The Role of Ion Transporters in the Pathophysiology of Infectious Diarrhea

Abstract

Every year, enteric infections and associated diarrhea kill millions of people. The situation is compounded by increases in the number of enteric pathogens that are acquiring resistance to antibiotics, as well as (hitherto) a relative paucity of information on host molecular targets that may contribute to diarrhea. Many forms of diarrheal disease depend on the dysregulation of intestinal ion transporters, and an associated imbalance between secretory and absorptive functions of the intestinal epithelium. A number of major transporters have been implicated in the pathogenesis of diarrheal diseases and thus an understanding of their expression, localization, and regulation after infection with various bacteria, viruses, and protozoa likely will prove critical in designing new therapies. This article surveys our understanding of transporters that are modulated by specific pathogens and the mechanism(s) involved, thereby illuminating targets that might be exploited for new therapeutic approaches.

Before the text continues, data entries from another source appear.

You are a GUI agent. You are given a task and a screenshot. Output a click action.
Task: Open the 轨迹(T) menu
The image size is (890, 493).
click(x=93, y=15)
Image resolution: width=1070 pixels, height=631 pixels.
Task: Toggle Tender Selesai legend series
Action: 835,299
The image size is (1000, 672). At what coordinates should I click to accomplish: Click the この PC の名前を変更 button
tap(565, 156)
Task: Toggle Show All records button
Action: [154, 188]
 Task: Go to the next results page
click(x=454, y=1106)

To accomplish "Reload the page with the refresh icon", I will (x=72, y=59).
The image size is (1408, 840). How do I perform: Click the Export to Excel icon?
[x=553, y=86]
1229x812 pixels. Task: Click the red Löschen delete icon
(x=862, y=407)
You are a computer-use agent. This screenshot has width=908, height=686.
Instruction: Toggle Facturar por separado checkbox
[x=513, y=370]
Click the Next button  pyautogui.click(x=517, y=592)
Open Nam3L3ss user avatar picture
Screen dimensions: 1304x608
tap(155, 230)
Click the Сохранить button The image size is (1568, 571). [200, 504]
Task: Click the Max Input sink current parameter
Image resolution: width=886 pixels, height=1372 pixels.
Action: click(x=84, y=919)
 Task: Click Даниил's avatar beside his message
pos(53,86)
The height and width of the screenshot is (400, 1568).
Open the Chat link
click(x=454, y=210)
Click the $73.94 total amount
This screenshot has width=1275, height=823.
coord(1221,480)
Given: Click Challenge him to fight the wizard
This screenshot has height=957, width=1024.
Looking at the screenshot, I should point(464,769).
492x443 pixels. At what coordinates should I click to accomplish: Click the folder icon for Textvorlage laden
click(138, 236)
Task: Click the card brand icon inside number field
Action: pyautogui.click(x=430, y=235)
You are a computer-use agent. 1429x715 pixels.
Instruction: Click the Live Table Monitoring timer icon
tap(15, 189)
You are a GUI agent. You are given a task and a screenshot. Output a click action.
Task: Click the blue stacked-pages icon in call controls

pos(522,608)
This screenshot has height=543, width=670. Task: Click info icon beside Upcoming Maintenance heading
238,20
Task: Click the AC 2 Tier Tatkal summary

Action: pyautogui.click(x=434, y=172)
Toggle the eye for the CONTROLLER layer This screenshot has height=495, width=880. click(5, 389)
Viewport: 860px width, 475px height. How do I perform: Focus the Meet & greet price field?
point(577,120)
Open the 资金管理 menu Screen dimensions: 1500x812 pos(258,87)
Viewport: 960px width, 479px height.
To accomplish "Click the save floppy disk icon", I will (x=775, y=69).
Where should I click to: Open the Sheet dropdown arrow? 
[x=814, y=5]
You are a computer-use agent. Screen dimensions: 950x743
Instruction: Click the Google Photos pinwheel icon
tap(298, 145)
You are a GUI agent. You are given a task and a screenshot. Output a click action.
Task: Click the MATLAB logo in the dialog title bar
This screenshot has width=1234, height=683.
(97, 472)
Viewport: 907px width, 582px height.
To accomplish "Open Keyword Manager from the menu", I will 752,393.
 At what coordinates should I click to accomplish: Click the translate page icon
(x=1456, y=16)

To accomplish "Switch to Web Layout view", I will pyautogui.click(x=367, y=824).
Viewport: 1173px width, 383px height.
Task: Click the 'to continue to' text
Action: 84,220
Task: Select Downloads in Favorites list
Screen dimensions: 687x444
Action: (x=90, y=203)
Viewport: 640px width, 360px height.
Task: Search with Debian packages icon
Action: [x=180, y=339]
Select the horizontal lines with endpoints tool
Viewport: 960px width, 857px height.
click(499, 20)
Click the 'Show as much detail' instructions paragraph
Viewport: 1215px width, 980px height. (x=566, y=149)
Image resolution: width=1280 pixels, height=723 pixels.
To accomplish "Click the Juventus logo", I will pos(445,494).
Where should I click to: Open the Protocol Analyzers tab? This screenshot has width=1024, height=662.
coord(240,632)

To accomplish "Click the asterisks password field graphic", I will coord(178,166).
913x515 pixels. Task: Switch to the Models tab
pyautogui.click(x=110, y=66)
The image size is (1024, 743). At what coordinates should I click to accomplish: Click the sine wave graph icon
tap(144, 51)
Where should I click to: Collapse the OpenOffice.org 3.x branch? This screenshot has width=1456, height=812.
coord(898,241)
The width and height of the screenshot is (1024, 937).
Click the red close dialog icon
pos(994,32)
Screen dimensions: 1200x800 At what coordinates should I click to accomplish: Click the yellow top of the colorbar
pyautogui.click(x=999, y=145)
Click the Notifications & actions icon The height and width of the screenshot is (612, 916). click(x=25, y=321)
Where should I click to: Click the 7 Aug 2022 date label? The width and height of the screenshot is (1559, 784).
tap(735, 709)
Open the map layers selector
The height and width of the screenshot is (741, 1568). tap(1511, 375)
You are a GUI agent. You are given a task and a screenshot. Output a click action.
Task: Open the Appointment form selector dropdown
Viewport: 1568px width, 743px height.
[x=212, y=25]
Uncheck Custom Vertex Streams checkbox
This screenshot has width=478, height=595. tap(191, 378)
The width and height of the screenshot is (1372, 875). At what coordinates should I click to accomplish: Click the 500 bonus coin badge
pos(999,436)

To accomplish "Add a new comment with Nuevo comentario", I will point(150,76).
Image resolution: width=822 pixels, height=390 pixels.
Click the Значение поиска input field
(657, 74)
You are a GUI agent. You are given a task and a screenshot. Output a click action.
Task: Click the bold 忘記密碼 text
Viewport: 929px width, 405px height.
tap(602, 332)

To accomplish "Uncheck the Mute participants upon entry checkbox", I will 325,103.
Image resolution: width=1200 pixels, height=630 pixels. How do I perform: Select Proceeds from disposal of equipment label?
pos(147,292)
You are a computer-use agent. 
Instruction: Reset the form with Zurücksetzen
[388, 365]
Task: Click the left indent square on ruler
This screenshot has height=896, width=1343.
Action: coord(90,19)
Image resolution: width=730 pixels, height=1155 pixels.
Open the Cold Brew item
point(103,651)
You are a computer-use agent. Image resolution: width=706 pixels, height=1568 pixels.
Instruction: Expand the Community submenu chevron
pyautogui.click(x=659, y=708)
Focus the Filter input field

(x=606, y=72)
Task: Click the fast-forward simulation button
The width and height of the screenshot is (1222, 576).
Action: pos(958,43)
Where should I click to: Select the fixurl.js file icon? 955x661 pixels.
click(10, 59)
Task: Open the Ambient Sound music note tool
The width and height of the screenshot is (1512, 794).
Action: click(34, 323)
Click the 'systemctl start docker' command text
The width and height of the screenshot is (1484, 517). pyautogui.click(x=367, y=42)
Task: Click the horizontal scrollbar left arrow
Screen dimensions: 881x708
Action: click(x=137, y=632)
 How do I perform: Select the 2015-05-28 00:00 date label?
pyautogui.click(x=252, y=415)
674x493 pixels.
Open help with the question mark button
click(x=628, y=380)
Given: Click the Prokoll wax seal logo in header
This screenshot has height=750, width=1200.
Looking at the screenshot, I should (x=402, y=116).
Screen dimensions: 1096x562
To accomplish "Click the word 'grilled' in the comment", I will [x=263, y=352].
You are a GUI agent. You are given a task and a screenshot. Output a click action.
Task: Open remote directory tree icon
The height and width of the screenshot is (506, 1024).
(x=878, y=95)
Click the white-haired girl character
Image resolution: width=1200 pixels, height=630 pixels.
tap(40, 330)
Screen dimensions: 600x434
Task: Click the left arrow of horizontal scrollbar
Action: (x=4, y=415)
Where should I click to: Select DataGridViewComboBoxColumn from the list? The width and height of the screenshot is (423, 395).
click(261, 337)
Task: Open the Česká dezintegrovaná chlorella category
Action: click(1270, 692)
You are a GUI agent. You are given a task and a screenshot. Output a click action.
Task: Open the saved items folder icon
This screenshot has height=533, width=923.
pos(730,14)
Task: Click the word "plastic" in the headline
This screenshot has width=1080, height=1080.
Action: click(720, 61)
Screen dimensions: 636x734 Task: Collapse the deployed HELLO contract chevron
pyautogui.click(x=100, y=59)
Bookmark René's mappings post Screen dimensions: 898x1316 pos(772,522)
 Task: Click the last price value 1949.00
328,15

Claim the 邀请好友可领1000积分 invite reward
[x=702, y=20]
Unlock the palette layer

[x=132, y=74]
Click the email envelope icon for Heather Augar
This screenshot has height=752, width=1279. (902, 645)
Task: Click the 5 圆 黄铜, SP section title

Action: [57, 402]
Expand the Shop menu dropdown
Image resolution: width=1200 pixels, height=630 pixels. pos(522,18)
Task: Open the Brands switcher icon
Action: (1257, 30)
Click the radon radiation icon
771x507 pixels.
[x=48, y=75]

Keywords: ATP, adenosine triphosphate; ATPase, adenosine triphosphatase; CDI, Clostridium difficile infection; CFTR, cystic fibrosis transmembrane conductance regulator; CLCA1, chloride channel accessory 1; CT, cholera toxin; CXCR2, C-X-C motif chemokine receptor 2; DRA, down-regulated in adenoma; Diarrhea; ENaC, epithelial sodium channel; EPEC, enteropathogenic Escherichia coli; ETEC, enterotoxigenic Escherichia coli; Enteric Pathogen; Epithelium; EspG, Escherichia coli secreted protein G; GPR39, G-protein coupled receptor 39; Ion Transport; KCC, potassium-chloride cotransporter; LPA, lysophosphatidic acid; LT, heat-labile toxin; NHE, sodium/hydrogen exchanger; NHERF2, sodium/hydrogen exchanger regulatory factor 2; NKCC, sodium-potassium-2 chloride cotransporter; ORT, oral rehydration therapy; PKC, protein kinase C; SGLT1, sodium-glucose cotransporter 1; SLC, solute carrier; ST, heat-stabile toxin; TNF, tumor necrosis factor; Tcd, Clostridium difficile toxin; ZnR, zinc sensing receptor; cAMP, adenosine 3′,5′-cyclic monophosphate.

Figure 1

Localization of absorptive ion transporters (discussed in text) in the small intestine and colon, and their regulation by pathogens or their secreted toxins. The figure is not intended to imply that the illustrated transporters are necessarily expressed in the same cells. Note particularly that ENaC is present only in the distal colon. The red bars indicate inhibitory effects. The effect shown for Salmonella on the Na⁺, K⁺ ATPase consists of mislocalization to the apical membrane that would be expected to disrupt absorptive transport; however, note that a stimulatory effect of a Salmonella effector on the ATPase also has been reported (not shown). CT, cholera toxin; DRA, down-regulated in adenoma; ENaC, epithelial sodium channel; EPEC, enteropathogenic E. coli; KCC1, potassium chloride cotransporter-1; NHE, sodium hydrogen exchanger; NSP4, Rotavirus non-structural protein 4; SGLT1, sodium glucose cotransporter-1; ST, heat-stable toxin of E. coli; LT, heat-labile toxin of E. coli; TcdB, C. difficile toxin B.

Figure 2

Chloride secretory mechanism in the small intestine and colon, and regulation of its constituent transporters by pathogens or their secreted toxins. The green arrows and red bars represent stimulatory and inhibitory effects, respectively. CaCC, calcium-activated chloride channel; ACE, accessory cholera enterotoxin; TDH, thermostable direct hemolysin of V parahemolyticus; NSP4, rotavirus nonstructural protein-4; KCNN4, calcium-activated potassium channel; KvLQT1/KCNE3, cAMP-activated potassium channel.